Heteronuclear molecules in an optical lattice: Theory and experiment

We study properties of two different atoms at a single optical lattice site at a heteronuclear atomic Feshbach resonance. We calculate the energy spectrum, the efficiency of rf association, and the lifetime as a function of magnetic field and compare the results with the experimental data obtained for ${}^{40}\text{K}$ and ${}^{87}\text{R}\text{b}$ [C. Ospelkaus et al., Phys. Rev. Lett. 97, 120402 (2006)]. We treat the interaction in terms of a regularized $\delta$ function pseudopotential and consider the general case of particles with different trap frequencies, where the usual approach of separating center-of-mass and relative motion fails. We develop an exact diagonalization approach to the coupling between center-of-mass and relative motion and numerically determine the spectrum of the system. At the same time, our approach allows us to treat the anharmonicity of the lattice potential exactly.

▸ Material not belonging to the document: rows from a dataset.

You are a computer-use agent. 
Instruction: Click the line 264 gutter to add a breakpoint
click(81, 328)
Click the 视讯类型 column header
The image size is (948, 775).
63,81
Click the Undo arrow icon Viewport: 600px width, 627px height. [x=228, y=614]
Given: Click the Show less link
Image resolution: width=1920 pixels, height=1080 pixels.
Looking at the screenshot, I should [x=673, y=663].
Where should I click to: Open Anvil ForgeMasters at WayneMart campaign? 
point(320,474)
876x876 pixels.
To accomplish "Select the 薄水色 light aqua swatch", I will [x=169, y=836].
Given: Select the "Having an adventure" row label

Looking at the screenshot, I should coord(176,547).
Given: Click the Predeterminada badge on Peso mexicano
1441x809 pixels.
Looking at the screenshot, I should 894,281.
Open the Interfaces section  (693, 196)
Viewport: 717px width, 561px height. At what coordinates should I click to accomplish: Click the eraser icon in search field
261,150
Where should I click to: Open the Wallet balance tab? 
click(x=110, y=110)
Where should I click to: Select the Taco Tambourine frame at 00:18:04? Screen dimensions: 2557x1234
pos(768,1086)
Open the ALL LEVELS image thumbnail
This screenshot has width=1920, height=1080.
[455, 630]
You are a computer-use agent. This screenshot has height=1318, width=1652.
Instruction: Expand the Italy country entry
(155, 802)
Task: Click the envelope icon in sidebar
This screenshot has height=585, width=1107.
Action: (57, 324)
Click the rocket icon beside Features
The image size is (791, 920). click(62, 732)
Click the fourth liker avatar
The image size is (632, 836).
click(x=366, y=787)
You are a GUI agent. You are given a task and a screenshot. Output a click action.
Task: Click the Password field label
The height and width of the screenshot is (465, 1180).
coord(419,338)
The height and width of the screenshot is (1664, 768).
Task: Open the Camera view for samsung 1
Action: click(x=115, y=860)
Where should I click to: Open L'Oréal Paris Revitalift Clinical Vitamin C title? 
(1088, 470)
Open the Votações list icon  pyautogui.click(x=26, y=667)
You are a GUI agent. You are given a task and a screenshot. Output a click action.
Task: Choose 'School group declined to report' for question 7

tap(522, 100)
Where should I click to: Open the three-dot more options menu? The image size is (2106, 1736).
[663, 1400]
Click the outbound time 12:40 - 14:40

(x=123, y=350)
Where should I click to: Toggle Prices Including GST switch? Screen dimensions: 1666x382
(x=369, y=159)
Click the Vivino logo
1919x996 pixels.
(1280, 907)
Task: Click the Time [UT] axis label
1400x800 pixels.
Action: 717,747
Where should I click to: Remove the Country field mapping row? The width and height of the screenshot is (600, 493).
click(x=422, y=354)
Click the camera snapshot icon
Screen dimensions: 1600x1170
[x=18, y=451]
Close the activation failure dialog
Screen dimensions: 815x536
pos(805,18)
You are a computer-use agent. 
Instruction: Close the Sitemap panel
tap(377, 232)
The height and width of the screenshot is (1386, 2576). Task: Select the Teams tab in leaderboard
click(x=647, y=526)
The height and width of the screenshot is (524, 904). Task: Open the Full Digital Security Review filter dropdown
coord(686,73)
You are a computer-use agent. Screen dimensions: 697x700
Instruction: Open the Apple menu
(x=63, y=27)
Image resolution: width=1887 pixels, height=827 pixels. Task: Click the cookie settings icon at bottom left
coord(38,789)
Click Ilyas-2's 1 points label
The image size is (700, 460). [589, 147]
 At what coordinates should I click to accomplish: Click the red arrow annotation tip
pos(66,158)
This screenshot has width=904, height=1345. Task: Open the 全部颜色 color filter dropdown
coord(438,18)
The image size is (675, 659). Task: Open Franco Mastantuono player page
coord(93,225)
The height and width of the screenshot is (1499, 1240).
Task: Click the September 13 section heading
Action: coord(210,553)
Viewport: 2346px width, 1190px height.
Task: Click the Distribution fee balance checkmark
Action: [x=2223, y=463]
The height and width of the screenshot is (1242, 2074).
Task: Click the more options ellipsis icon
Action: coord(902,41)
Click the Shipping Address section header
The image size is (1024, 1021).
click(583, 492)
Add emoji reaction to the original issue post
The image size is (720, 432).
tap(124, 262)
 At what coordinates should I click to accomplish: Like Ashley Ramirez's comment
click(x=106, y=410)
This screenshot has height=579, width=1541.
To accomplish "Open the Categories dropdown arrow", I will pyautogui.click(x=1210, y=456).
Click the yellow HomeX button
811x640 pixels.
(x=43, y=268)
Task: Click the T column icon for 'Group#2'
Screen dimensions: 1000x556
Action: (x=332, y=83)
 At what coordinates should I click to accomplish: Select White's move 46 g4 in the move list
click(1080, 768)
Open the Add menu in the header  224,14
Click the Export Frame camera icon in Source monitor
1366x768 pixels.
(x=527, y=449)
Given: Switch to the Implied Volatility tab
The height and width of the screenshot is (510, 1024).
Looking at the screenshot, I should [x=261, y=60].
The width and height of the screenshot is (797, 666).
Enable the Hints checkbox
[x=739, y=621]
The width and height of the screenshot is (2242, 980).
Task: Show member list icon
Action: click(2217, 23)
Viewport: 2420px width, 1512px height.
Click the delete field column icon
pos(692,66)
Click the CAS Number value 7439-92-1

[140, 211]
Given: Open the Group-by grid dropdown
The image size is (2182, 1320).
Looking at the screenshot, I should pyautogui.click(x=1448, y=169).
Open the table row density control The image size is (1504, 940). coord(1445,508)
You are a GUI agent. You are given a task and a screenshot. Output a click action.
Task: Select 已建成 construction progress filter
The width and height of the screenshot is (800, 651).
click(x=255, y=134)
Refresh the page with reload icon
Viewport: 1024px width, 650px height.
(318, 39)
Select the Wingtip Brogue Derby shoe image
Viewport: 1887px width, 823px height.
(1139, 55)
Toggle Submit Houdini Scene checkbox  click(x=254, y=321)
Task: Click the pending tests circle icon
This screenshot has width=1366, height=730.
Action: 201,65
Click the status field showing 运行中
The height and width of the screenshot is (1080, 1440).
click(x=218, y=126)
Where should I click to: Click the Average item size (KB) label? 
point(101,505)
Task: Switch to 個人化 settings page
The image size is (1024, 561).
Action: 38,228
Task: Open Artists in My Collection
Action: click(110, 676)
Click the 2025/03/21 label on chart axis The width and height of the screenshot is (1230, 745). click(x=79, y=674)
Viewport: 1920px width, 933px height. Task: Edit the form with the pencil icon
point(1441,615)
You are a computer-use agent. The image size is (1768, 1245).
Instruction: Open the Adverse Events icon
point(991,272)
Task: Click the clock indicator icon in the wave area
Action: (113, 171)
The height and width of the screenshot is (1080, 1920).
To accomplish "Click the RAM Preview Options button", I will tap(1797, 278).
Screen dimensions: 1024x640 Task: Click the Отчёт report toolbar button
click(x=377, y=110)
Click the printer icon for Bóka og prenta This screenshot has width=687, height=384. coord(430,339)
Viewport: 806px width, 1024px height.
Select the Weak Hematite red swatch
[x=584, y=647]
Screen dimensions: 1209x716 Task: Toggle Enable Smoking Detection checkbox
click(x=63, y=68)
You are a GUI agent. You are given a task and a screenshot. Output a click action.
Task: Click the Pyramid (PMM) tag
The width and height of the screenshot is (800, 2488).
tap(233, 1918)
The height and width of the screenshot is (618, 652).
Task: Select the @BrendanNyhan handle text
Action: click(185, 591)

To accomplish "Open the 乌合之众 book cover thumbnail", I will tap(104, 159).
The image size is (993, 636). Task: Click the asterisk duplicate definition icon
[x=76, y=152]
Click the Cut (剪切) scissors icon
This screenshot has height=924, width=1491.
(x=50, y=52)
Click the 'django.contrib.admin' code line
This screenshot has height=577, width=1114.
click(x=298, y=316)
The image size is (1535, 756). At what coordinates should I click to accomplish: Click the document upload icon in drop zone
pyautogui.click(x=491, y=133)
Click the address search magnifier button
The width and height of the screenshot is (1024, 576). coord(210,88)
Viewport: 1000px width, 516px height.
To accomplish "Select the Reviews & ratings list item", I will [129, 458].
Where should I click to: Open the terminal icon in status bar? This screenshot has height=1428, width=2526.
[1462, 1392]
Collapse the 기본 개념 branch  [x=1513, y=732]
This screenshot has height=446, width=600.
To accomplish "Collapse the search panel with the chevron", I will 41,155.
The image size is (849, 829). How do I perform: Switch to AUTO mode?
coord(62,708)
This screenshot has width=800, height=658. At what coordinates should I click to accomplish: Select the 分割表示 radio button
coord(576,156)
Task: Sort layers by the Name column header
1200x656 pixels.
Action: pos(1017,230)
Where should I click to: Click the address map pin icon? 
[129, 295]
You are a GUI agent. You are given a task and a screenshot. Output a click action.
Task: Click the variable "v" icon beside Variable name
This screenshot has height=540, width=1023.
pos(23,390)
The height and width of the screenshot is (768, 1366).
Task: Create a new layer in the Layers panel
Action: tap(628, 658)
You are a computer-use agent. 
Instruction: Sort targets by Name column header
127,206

Within the pseudopotential model, the center of the Feshbach resonance can be precisely determined from the experimental data.

Figure 1

(Color online) Energy eigenvalues of ${}^{40}\text{K}$ and ${}^{87}\text{R}\text{b}$ as a function of scattering length without (black dashed line) and with coupling terms (blue solid line) due to anharmonicity and unequal trap frequencies in the lattice for parameters: $V_{\text{Rb}}=40.5E_{r,\text{Rb}}$, $V_{\text{K}}=0.86V_{\text{Rb}}$, and $\lambda =1030\text{nm}$. The deviation between the idealized model and the full solution is substantial in particular for the upper branch.

Figure 2

(Color online) Low-energy spectrum of states with center-of-mass energy $3/2\hslash {\omega }_{\text{c}\text{.m}\text{.}}$ for ${}^6\text{L}\text{i}$ and ${}^{133}\text{C}\text{s}$ and lattice parameters $V_{\text{Li}}=V_{\text{Cs}}=10{\hslash }^2{k}^2/2\mu$ and $\lambda =1\mu \text{m}$. The energy is much more lowered compared to the case of ${}^{40}\text{K}$ and ${}^{87}\text{R}\text{b}$. This is due to the large mass ratio of the ${}^6\text{L}\text{i}$ and ${}^{133}\text{C}\text{s}$ atoms.

Figure 3

(Color online) rf spectroscopy of ${}^{40}\text{K}\text{−}{}^{87}\text{R}\text{b}$ in a 3D optical lattice on the ${}^{40}\text{K}|9/2,-7/2⟩\to |9/2,-9/2⟩$ transition (see inset) at a lattice depth of $V_{\text{Rb}}=27.5E_{r,\text{Rb}}$ and a magnetic field of 547.13 G, where the interaction is attractive. The spectrum is plotted as a function of detuning from the undisturbed atomic resonance frequency and clearly shows the large atomic peak at zero detuning. The peak at 13.9 kHz is due to association of $|1,1⟩\otimes |9/2,-7/2⟩$ atom pairs into a bound state (figure from Ref. [9]).

Figure 4

(Color online) Experimentally observed energy spectrum together with theory without free parameters (black dashed line) and a least-squares fit for the resonance parameters $B_0$ and $\Delta B$ (red solid line). Experimental data from Ref. [9].

Figure 5

(Color online) Transfer efficiency of rf association as observed in the experiment and estimated from a Rabi model, both for (a) attractively interacting atoms and molecules and for (b) repulsively interacting pairs. The experimental data contain a global factor which has been chosen such that the value of the outermost right (a) [left (b)] data point is one (see text). Experimental data of (a) from Ref. [9].

Figure 6

(Color online) Sketch of expected lattice occupation. The arrows illustrate tunneling of remaining fermionic ${}^{40}\text{K}$ atoms to the “molecular” shell where they can undergo inelastic three-body collisions with a ${}^{40}\text{K}\text{−}{}^{87}\text{R}\text{b}$ molecule.

Figure 7

(Color online) Lifetime of heteronuclear ${}^{40}\text{K}\text{−}{}^{87}\text{R}\text{b}$ molecules in the optical lattice. The Lifetime is limited due to residual atoms which can tunnel to lattice sites with molecules and provoke inelastic three-body loss. The theoretical prediction uses the pseudopotential wave function and contains a global factor which was adjusted to the experimental data of Ref. [9].